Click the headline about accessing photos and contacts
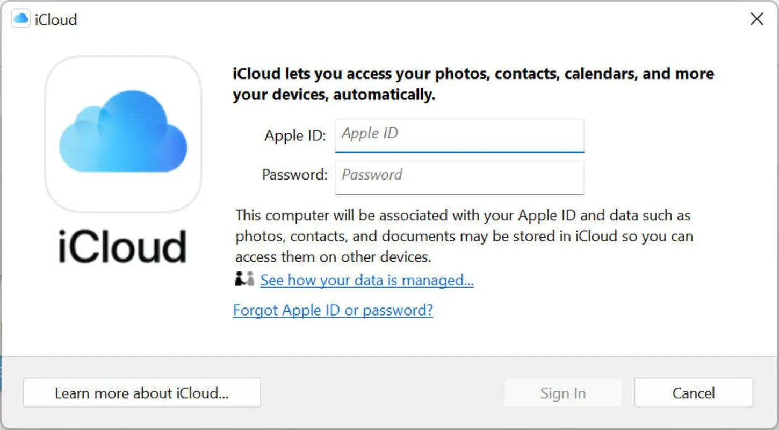Image resolution: width=779 pixels, height=430 pixels. pos(473,84)
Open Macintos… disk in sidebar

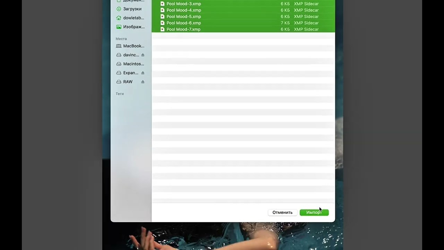[x=133, y=64]

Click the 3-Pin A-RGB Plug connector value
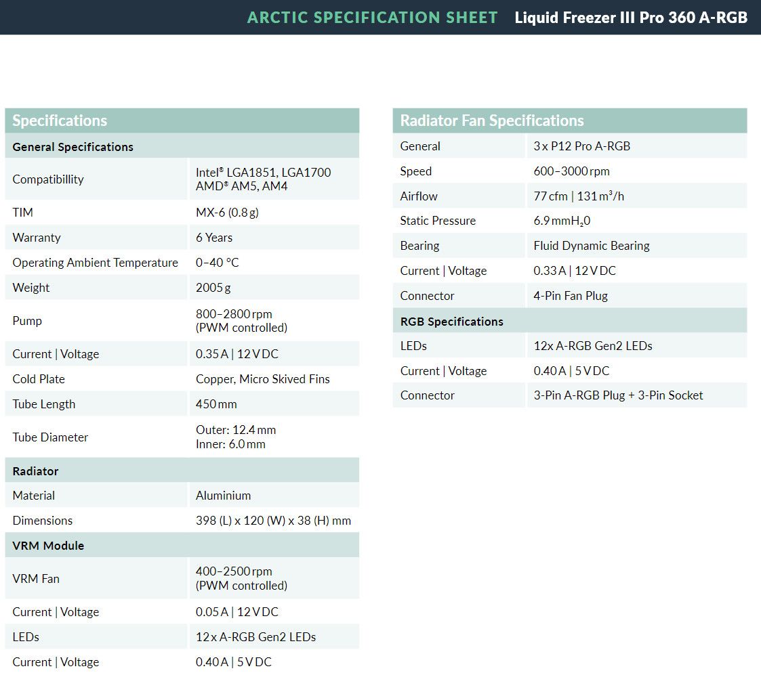[x=618, y=395]
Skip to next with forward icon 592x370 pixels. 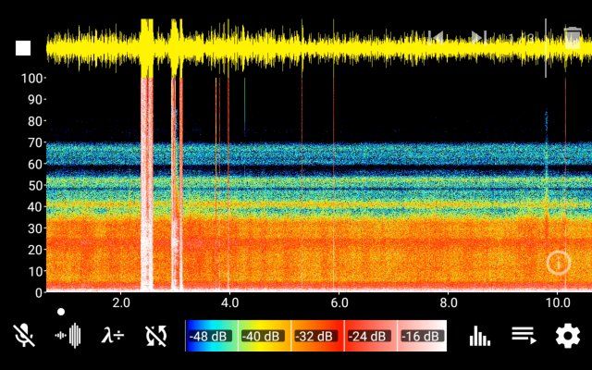pyautogui.click(x=479, y=38)
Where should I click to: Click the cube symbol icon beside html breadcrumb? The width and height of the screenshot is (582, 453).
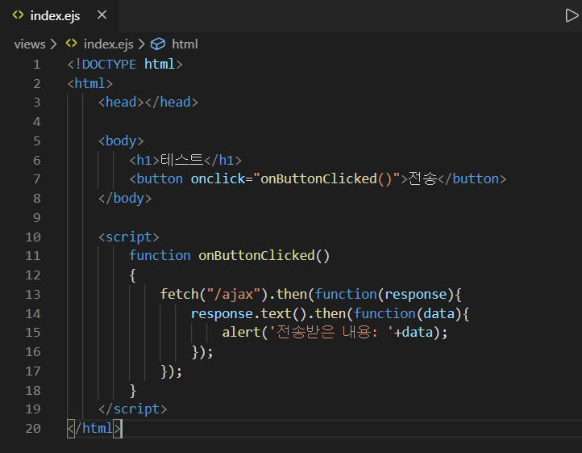(x=158, y=44)
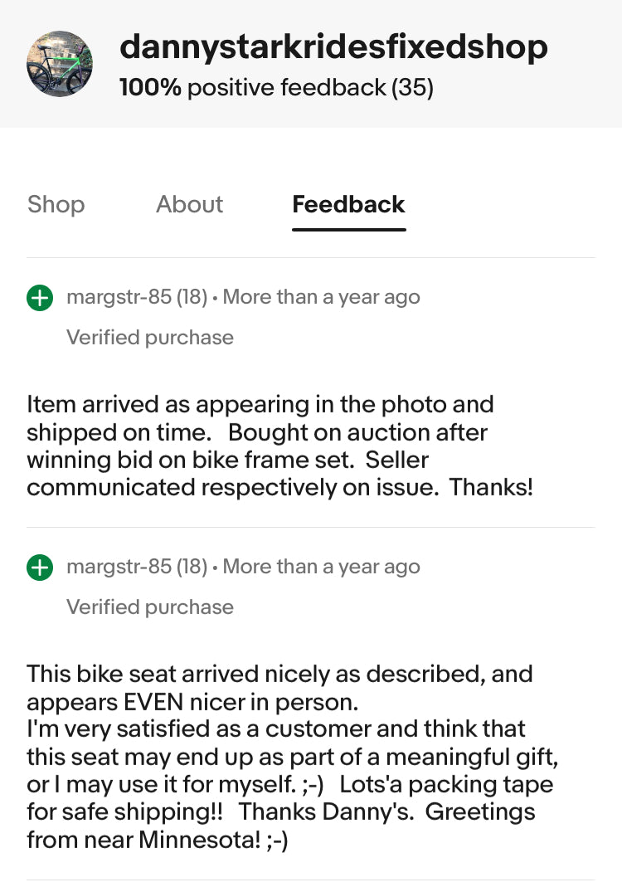Click the (18) score on bike seat review

point(192,567)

# # # #

◆ THE TASK: Write out again, word for word, only the lines from the one with "Where should I" through the last line of the material, and omit each picture.

◆ EXERCISE SOLUTION:
Where should I click to: Click the cube symbol icon beside html breadcrumb? The width and height of the screenshot is (582, 453).
(x=158, y=44)
Click the (18) score on bike seat review

point(192,567)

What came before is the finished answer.